Award-winning actor, director and writer Kenneth Branagh delivered a barnstorming keynote address on the opening day of this week’s 2022 UK Cinema Association conference, brilliantly explaining his affection for the big screen experience and declaring his support for the work of cinemas across the country.
A sell-out audience of over 300 cinema operators, film distributors and colleagues from across the UK industry gathered at Picturehouse Central, London, to hear Branagh deliver a heart-felt personal tribute to the power of the big screen.
In a wide-ranging address which touched in his insistence that those looking to distribute his Oscar- and BAFTA Award-winning film Belfast be required to watch early footage on a cinema screen, and his love of the ‘physical’ aspects of film marketing, he also set out his thoughts on the reasons behind the resilience of the cinema experience, even during times of extreme challenge as seen over the last two years.
“I believe that the very experience of cinema is at its best a timeless classic – human beings around the projector light, attending to stories that are part of the rebuild of our shared human experience and its particular size and scale and sound and vision, and in the company of others it remains unique.”
Extraordinarily well-received, his speech kicks off the 2022 event, which over the next day and half considered evidence of the return of audiences following the end of lock-down in 2021 as well as what more might be done to encourage hesitant older cinema-goers to return, including the potential value of event cinema.
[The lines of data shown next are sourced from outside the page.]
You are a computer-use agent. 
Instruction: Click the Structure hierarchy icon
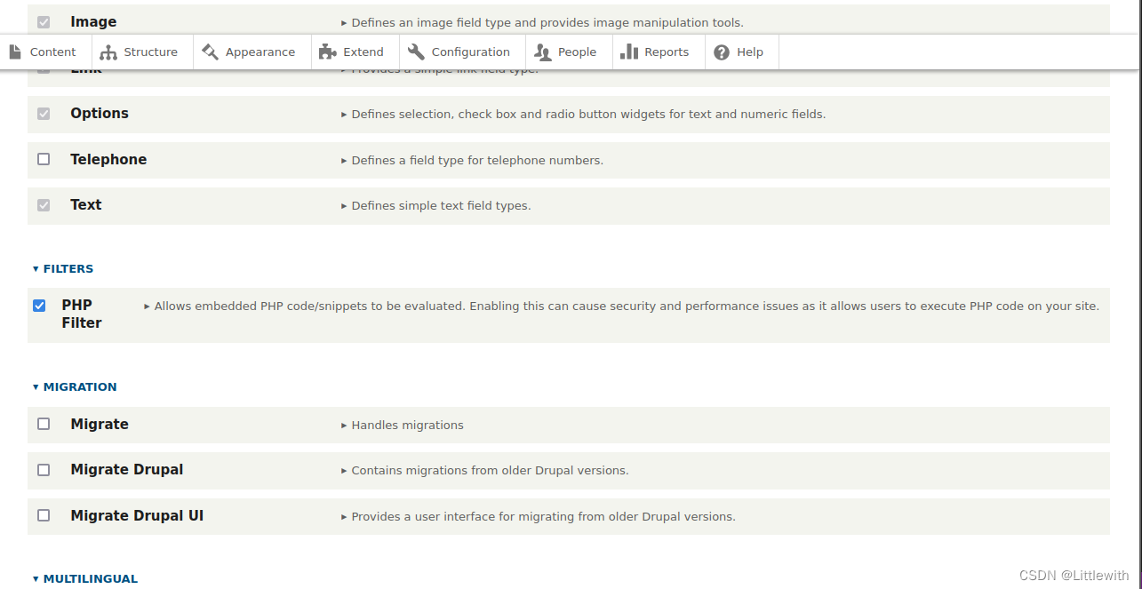pos(108,52)
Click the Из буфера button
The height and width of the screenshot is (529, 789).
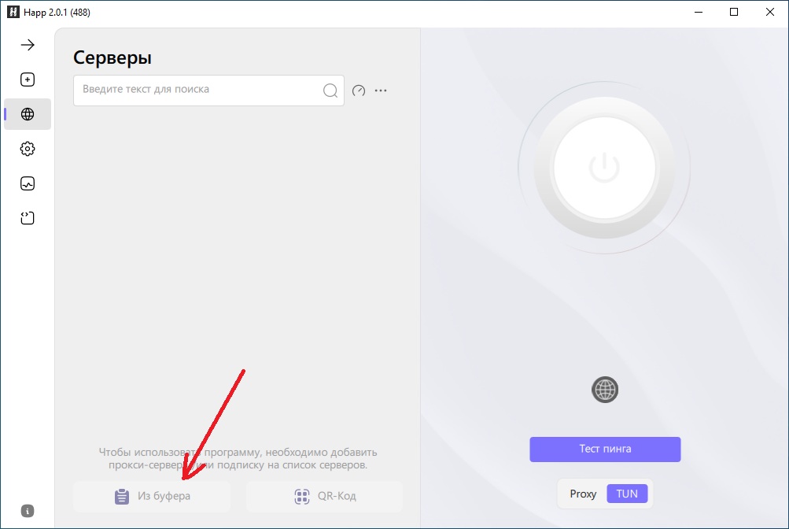152,497
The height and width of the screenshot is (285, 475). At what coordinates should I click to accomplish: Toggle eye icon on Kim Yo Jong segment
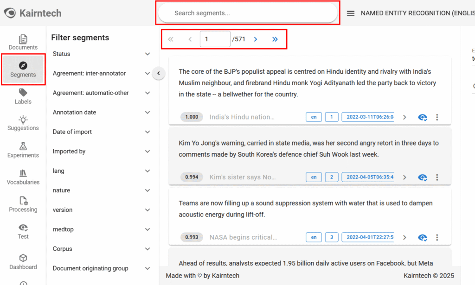point(422,177)
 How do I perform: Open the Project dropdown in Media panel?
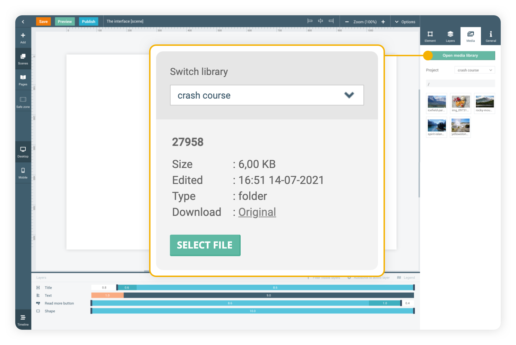(474, 70)
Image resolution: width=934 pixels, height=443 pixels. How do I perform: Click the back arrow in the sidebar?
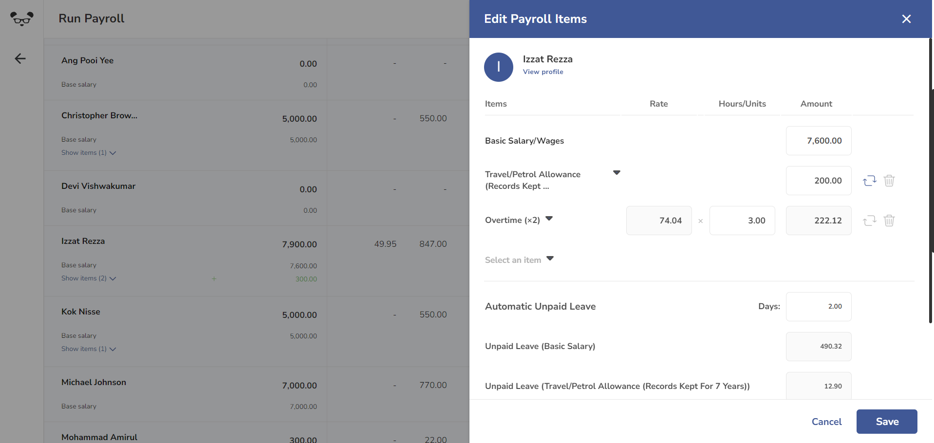click(x=20, y=58)

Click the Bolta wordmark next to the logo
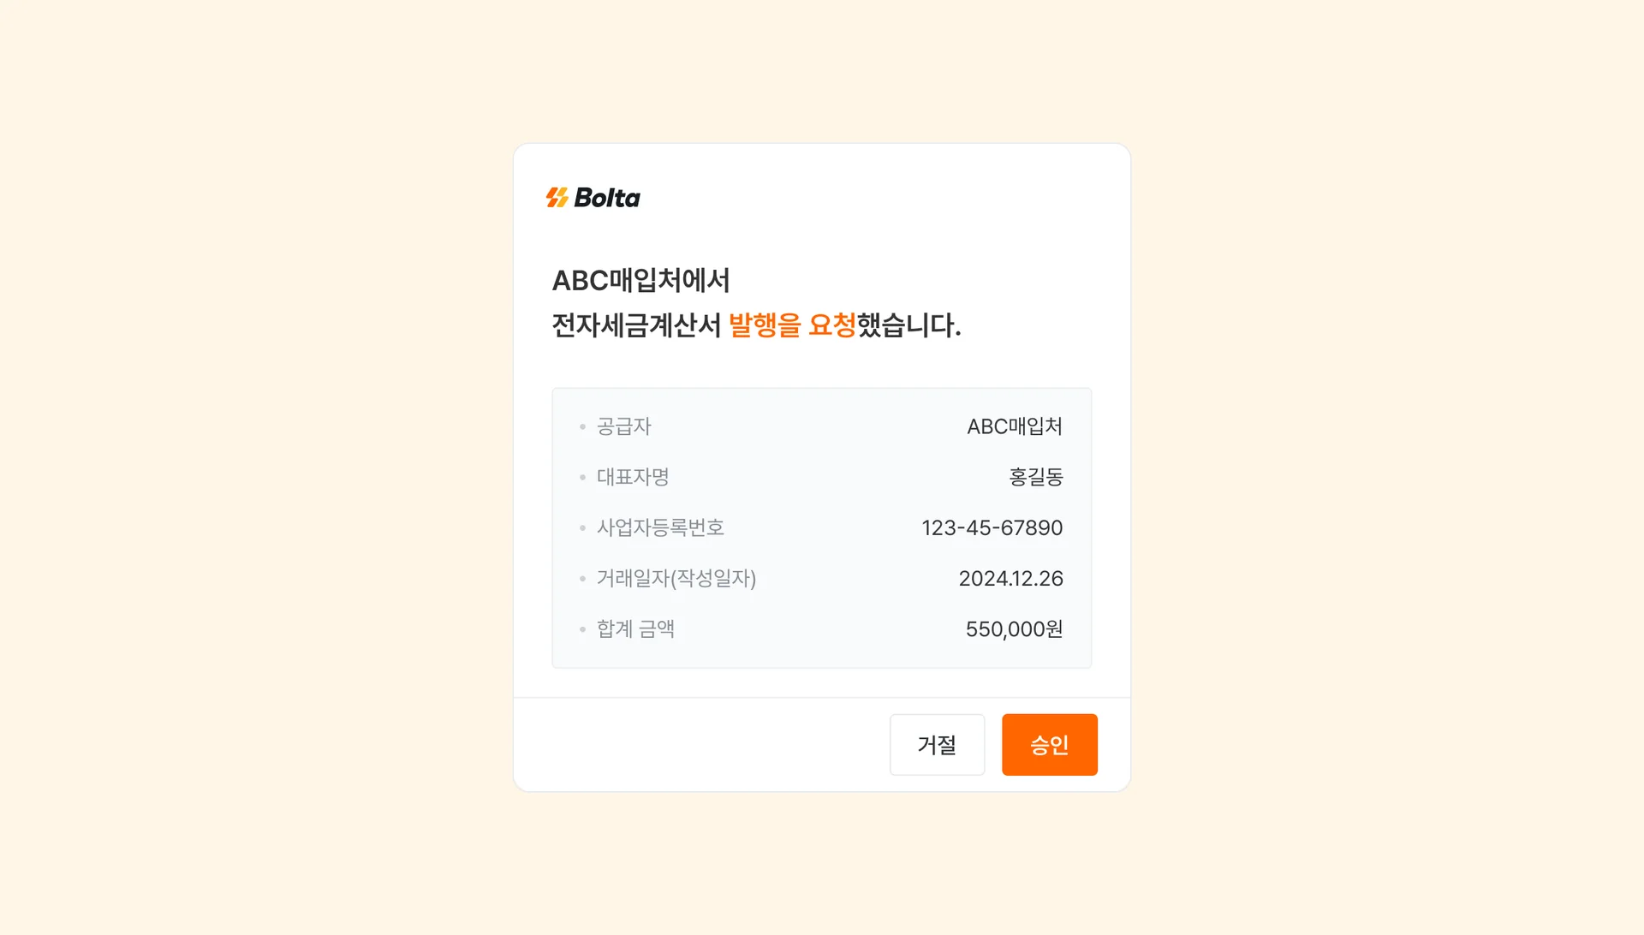tap(610, 197)
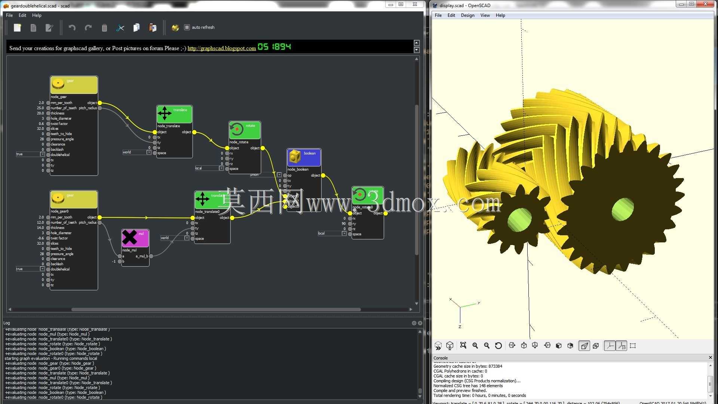The image size is (718, 404).
Task: Click the scissors cut icon in toolbar
Action: (120, 28)
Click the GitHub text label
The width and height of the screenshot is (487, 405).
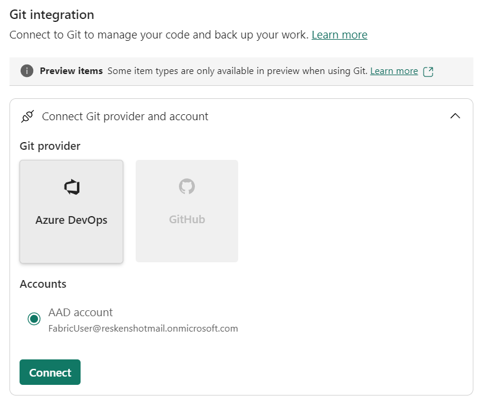pos(187,219)
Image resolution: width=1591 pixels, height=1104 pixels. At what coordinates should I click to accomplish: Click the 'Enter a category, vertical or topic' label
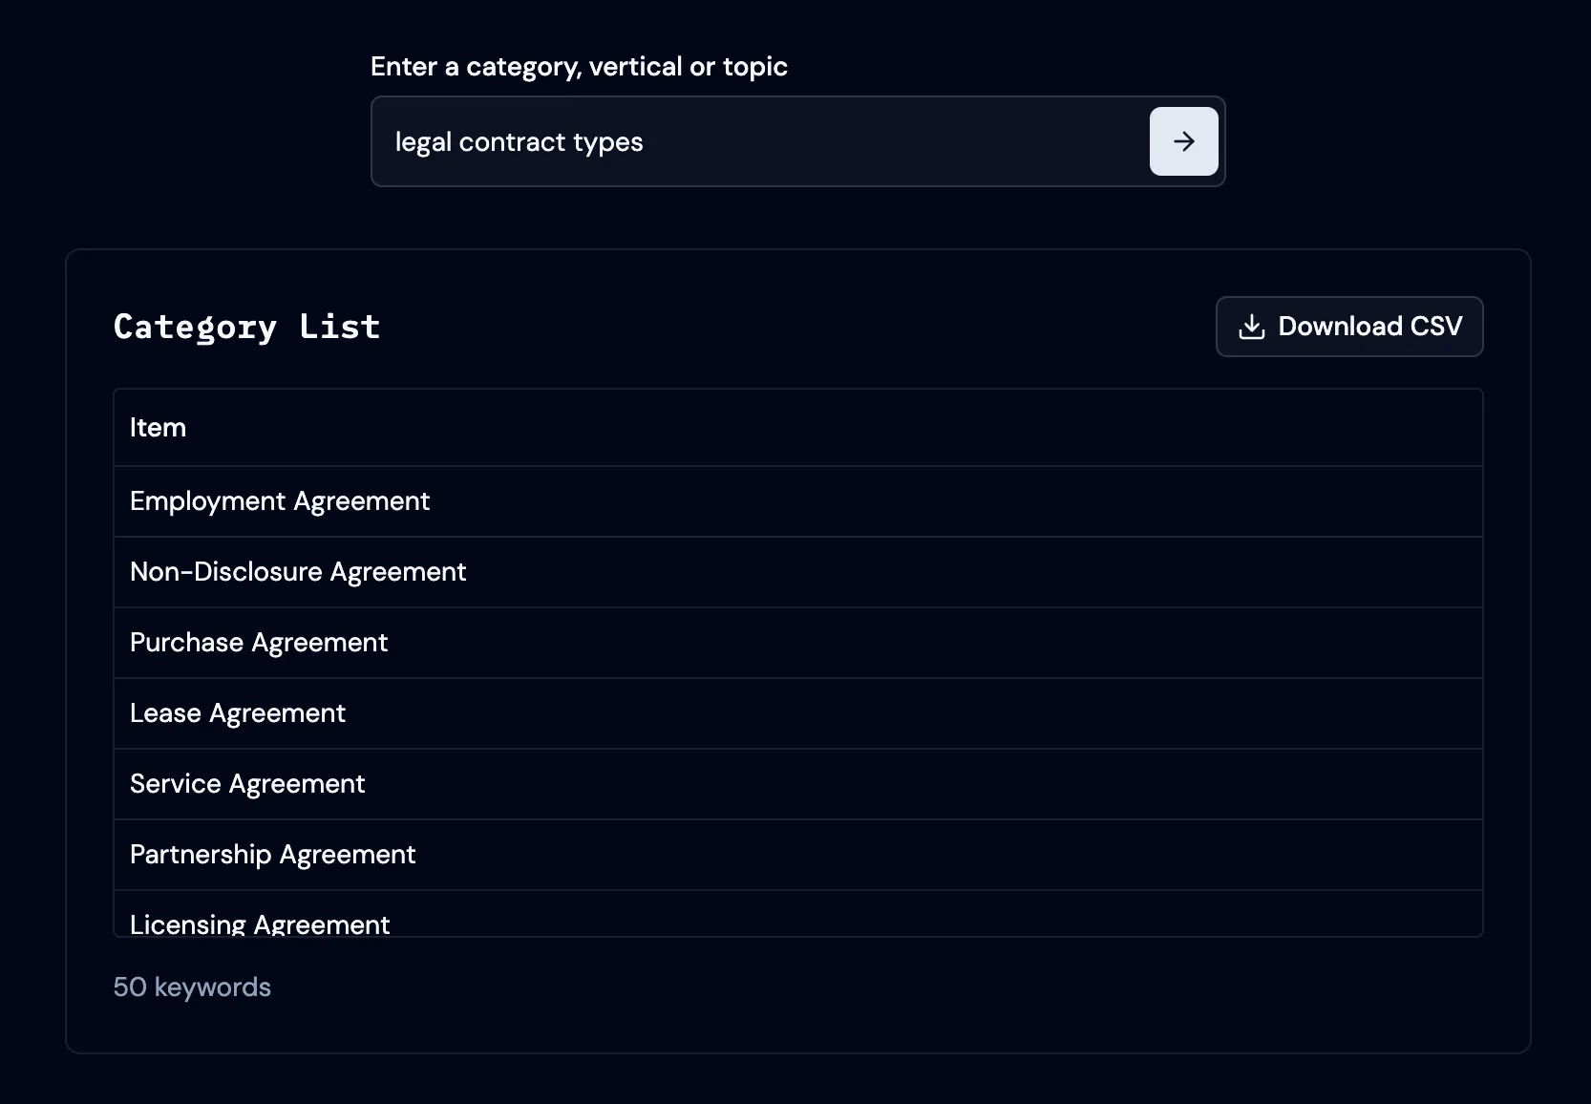[x=579, y=67]
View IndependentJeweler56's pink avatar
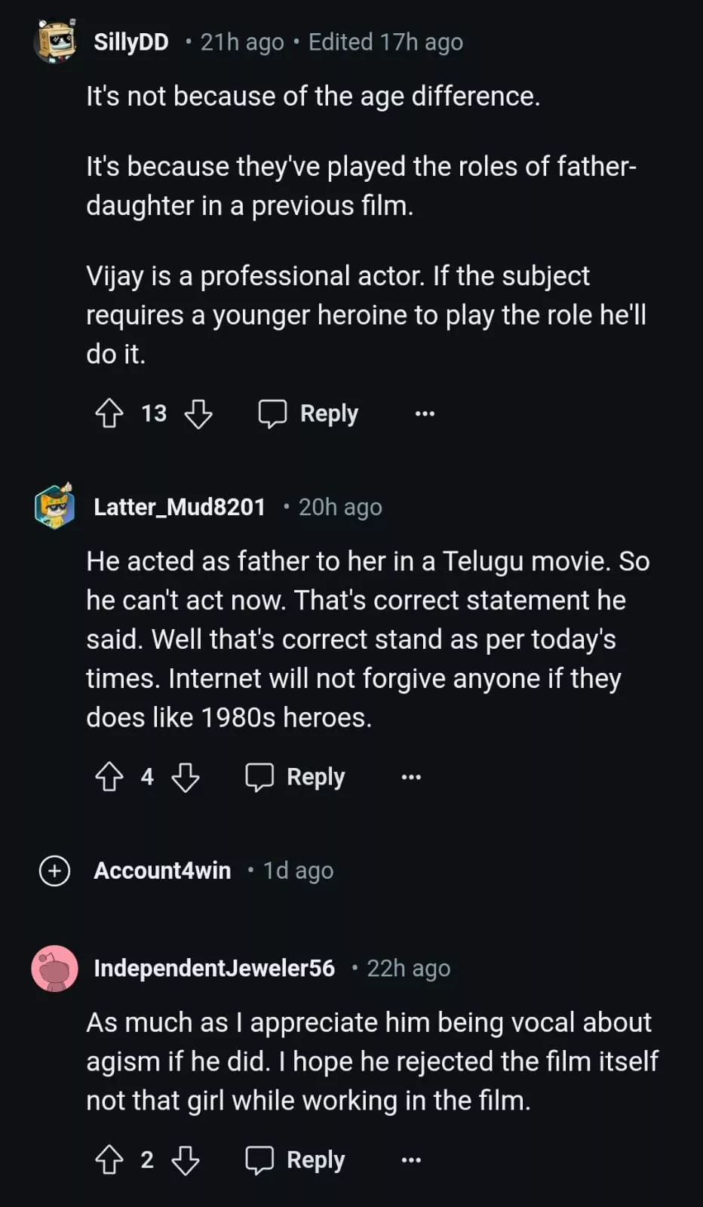Screen dimensions: 703x1207 coord(55,969)
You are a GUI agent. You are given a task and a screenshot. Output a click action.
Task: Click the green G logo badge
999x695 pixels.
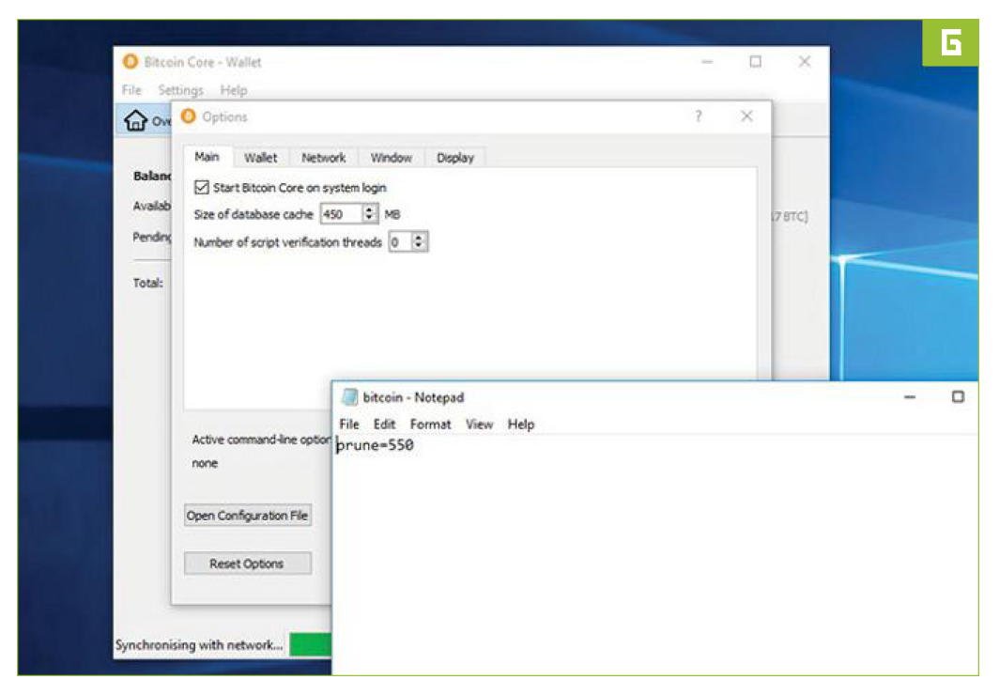(x=953, y=42)
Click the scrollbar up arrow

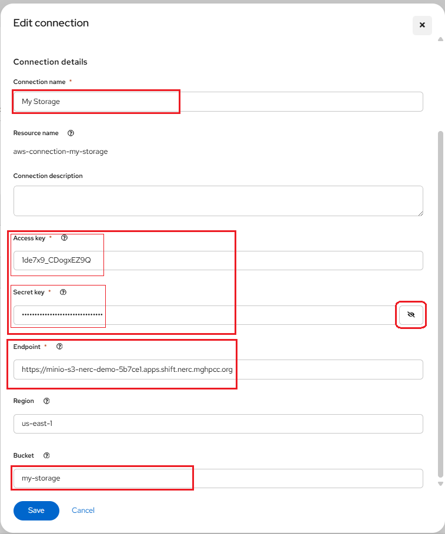tap(440, 40)
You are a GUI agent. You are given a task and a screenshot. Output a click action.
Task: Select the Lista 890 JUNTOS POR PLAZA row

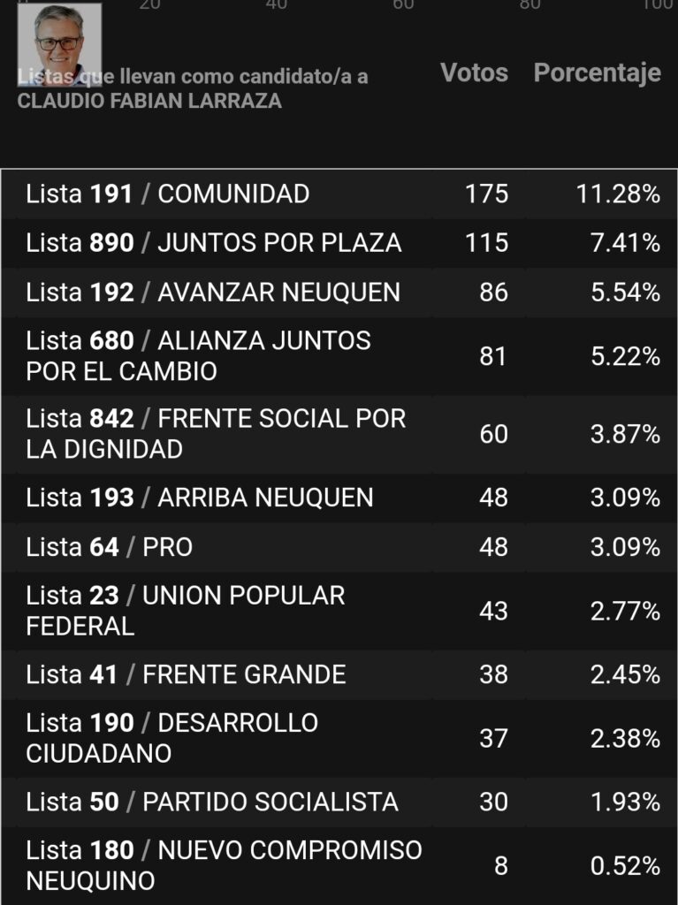pyautogui.click(x=339, y=243)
Shorter ‘spotlight’ sessions also looked at the experience of those behind The Living Room Cinema in Liphook, Hampshire, a cinema built during COVID and now due to open in a few weeks and the Electric, Birmingham, re-opened after a lengthy period of closure and neglect. Other short sessions considered the increasing importance of audiences for South Asian cinema and the challenges of marketing smaller titles in an increasingly busy film slate.
Day two was launched by an opening address from Mia Bays, Director of the BFI Film Fund, setting out the range of key BFI-funded independent film titles coming to UK cinema screens in the coming weeks and months.
In his closing remarks for the event, UK Cinema Association Chief Executive told the audience that everyone in the industry should be incredibly proud of the resilience and strength they and colleagues had shown over the last two years, but the hard work of the recovery was still underway – all had a part to play, not least as ambassadors for the sector.
He also suggested that the sector should re-commit to ambitions expressed before the pandemic that the UK should be looking to reach 200 million admissions per year in the next five-ten years.